# Jay Cutler Video: New, Improved, and Beyond (Full Video!)



## Arnold (Nov 17, 2011)

*Jay Cutler Video: New, Improved, and Beyond *






YouTube Video


----------



## Dizm (Nov 18, 2011)

Watching this before I go to bed, lol


----------



## WallsOfJericho (Nov 19, 2011)

Dizm said:


> Watching this before I go to bed, lol



i wouldnt, will keep you awake thinking about your next gym sesh


----------



## fit4life (Nov 19, 2011)

Thanks for sharing!!!!  enjoyed it.


----------



## Anabolic5150 (Nov 19, 2011)

Nice, thanks!


----------



## sofargone561 (Nov 19, 2011)

who filmed me and phoshopped his face in it?


----------



## TJTJ (Nov 19, 2011)




----------



## Ezskanken (Nov 21, 2011)

Put your weights back Jay!


----------



## D-Lats (Nov 21, 2011)

Sweet! Thanks


----------



## bobby6638 (Nov 21, 2011)

what year was this??   He said ronnie was still champ   & in the beginning Titus was there..  He & his girl are in jail for murdering their friend/girlfriend (i forget the whole story)  but it was messed up...

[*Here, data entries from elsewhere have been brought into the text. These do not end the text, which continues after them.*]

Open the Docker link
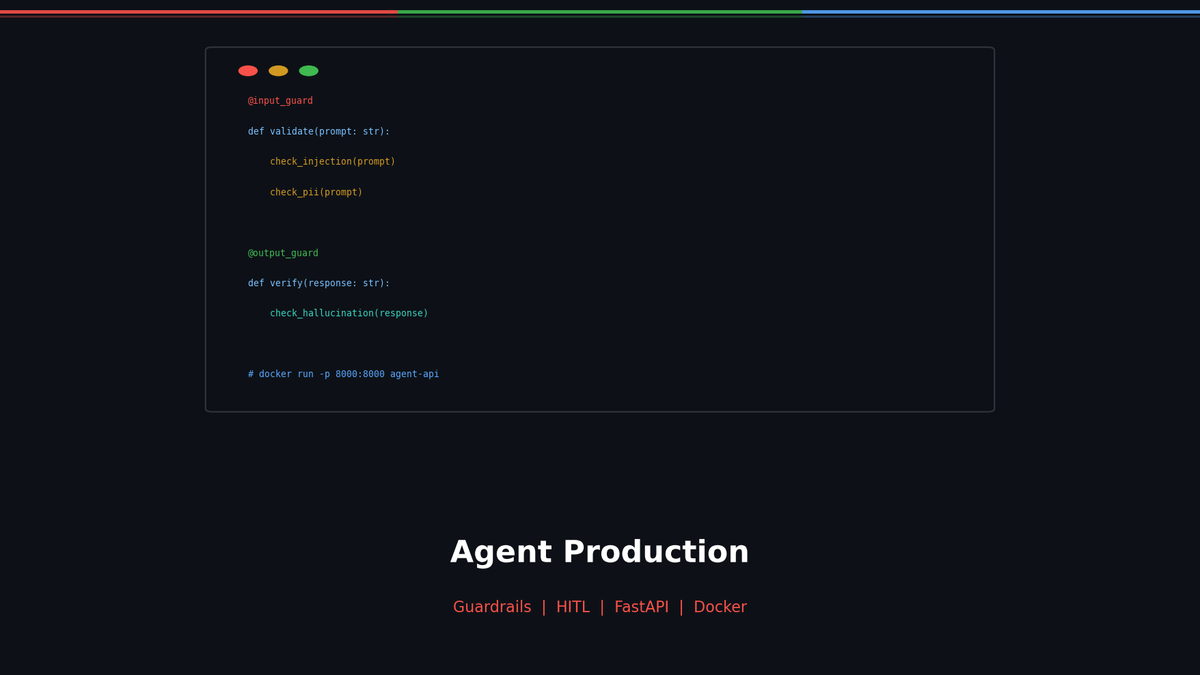 pyautogui.click(x=720, y=607)
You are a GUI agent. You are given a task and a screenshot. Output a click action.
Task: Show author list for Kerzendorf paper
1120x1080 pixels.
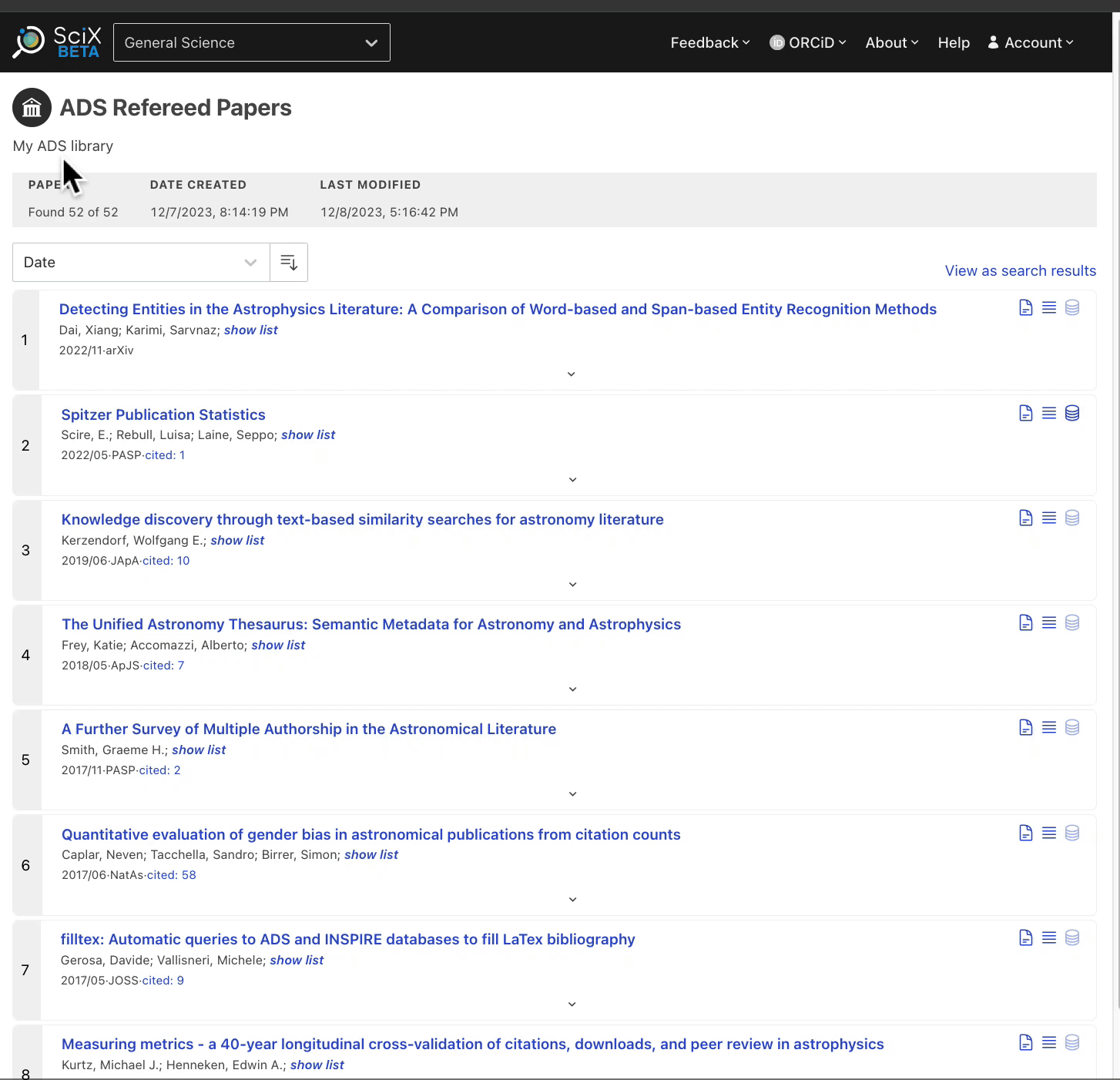point(237,541)
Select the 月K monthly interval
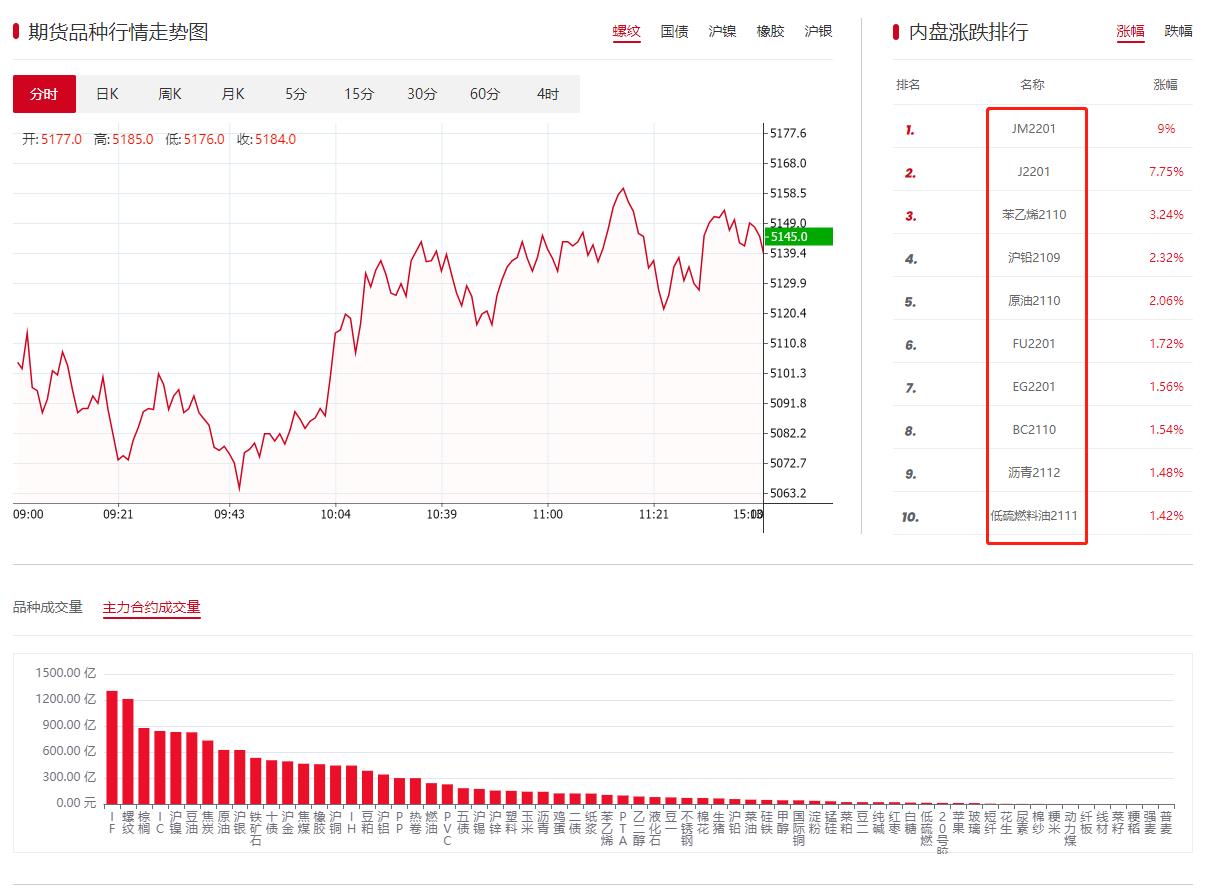1224x891 pixels. (232, 92)
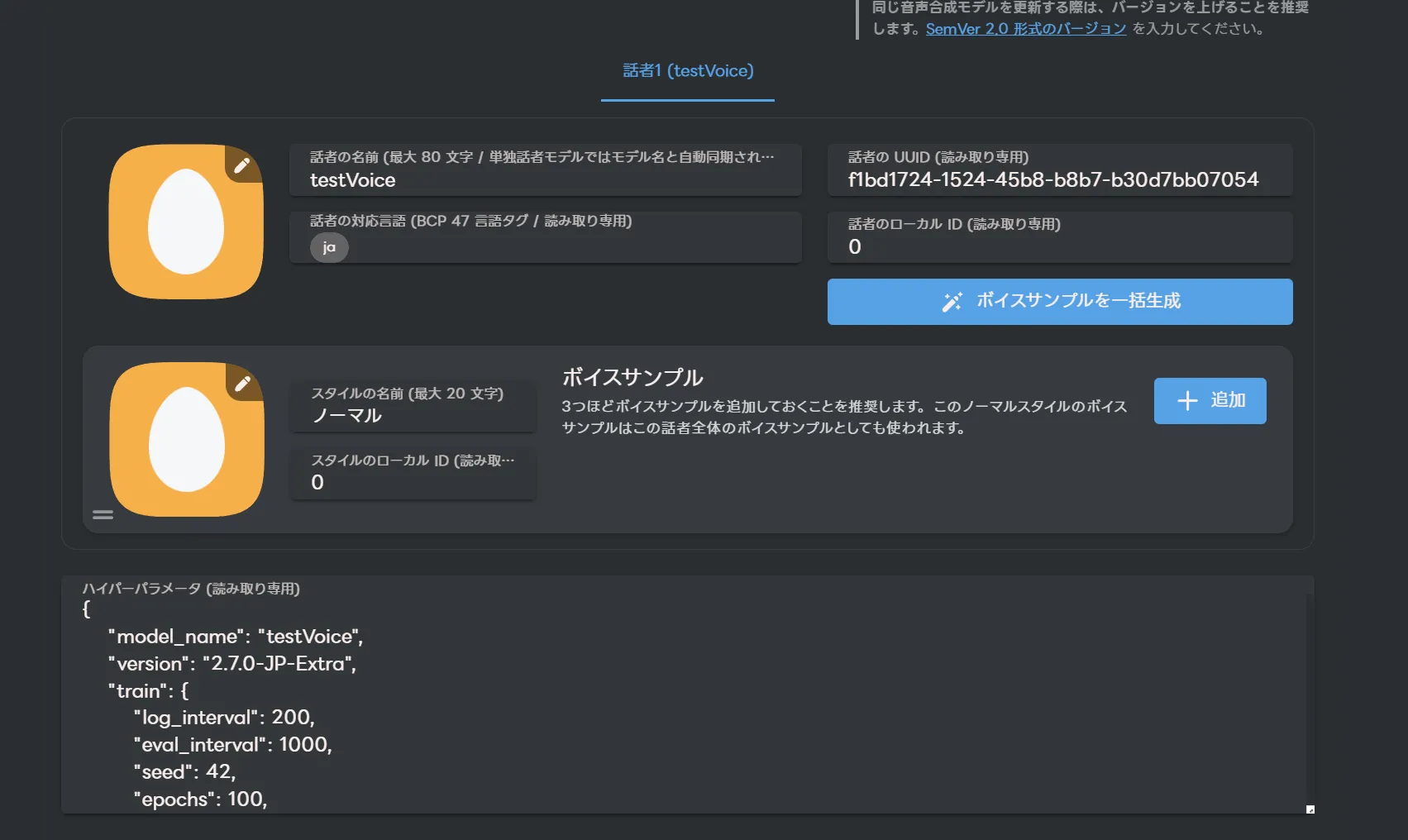Screen dimensions: 1408x840
Task: Grab the style reorder drag handle
Action: tap(103, 515)
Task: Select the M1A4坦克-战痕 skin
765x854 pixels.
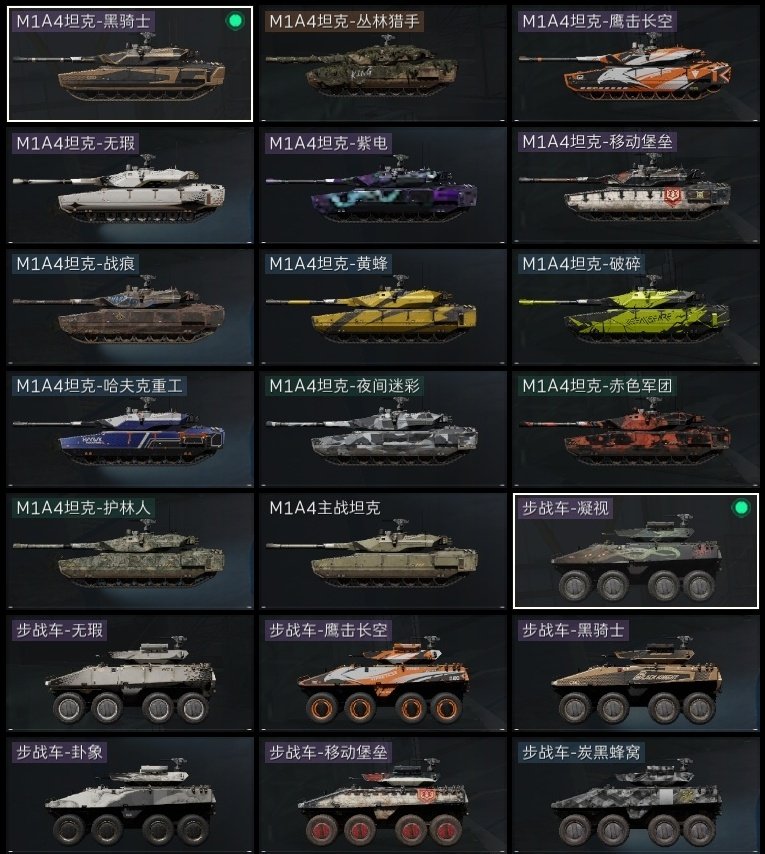Action: 130,307
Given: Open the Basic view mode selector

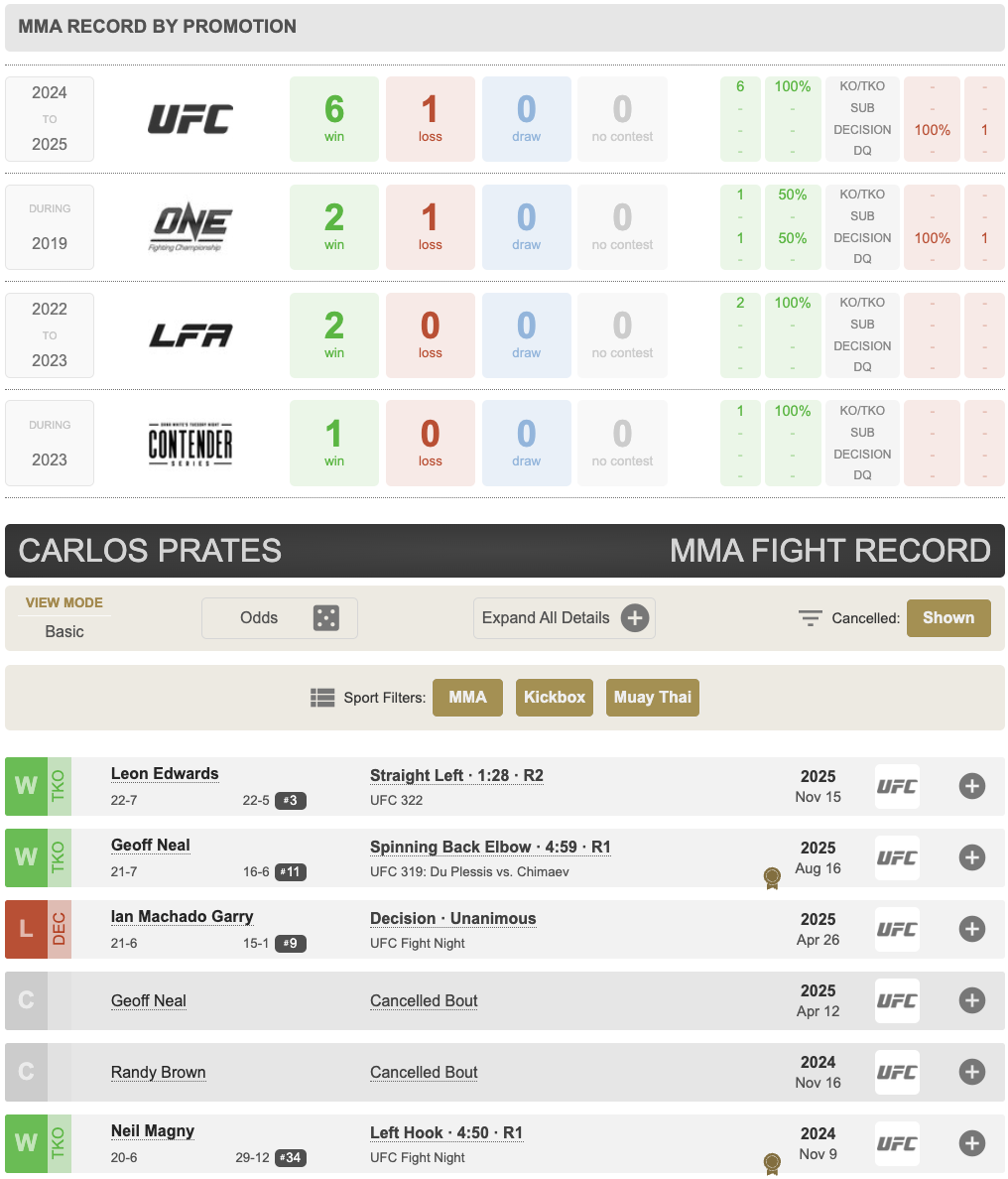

Never mind  I just watched the rest of it & saw april 2003...   I thought at first it was a recent one but when i saw Titus i new it was old.. Titus a blast from the past


----------



## sofargone561 (Nov 21, 2011)

bobby6638 said:


> what year was this?? He said ronnie was still champ & in the beginning Titus was there.. *He & his girl are in jail for murdering their friend/girlfriend (i forget the whole story) but it was messed up...[/*QUOTE]
> WTF find me a link for more info on this!


----------



## toothache (Nov 21, 2011)

Titus and his girl, Kelly Ryan, killed and set fire to their assistant.....some sh#t like that.


----------



## sofargone561 (Nov 21, 2011)

WHAT THE FUCK!!! that shit is bananas, b-a-n-a-n-a-s!


----------



## bobby6638 (Nov 22, 2011)

ya,,  just google him,, u will find it,,  I watched the story on 60 minutes or dateline (one of those shows did it )  back in 2008 i think..  they were wacked out on all kinds of drugs....


----------



## waterstill (Nov 22, 2011)

bobby6638 said:


> ya,,  just google him,, u will find it,,  I watched the story on 60 minutes or dateline (one of those shows did it )  back in 2008 i think..  they were wacked out on all kinds of drugs....









YouTube Video


----------



## D-Lats (Nov 22, 2011)

Titus and his girl where jacked up on meth and killed her.


----------



## Pahlevan (Nov 22, 2011)

This guy is an animal, I don't understand why he injects synthol.


----------



## stfuandliftbtch (Nov 23, 2011)

Dizm said:


> Watching this before I go to bed, lol



to much info bro...


----------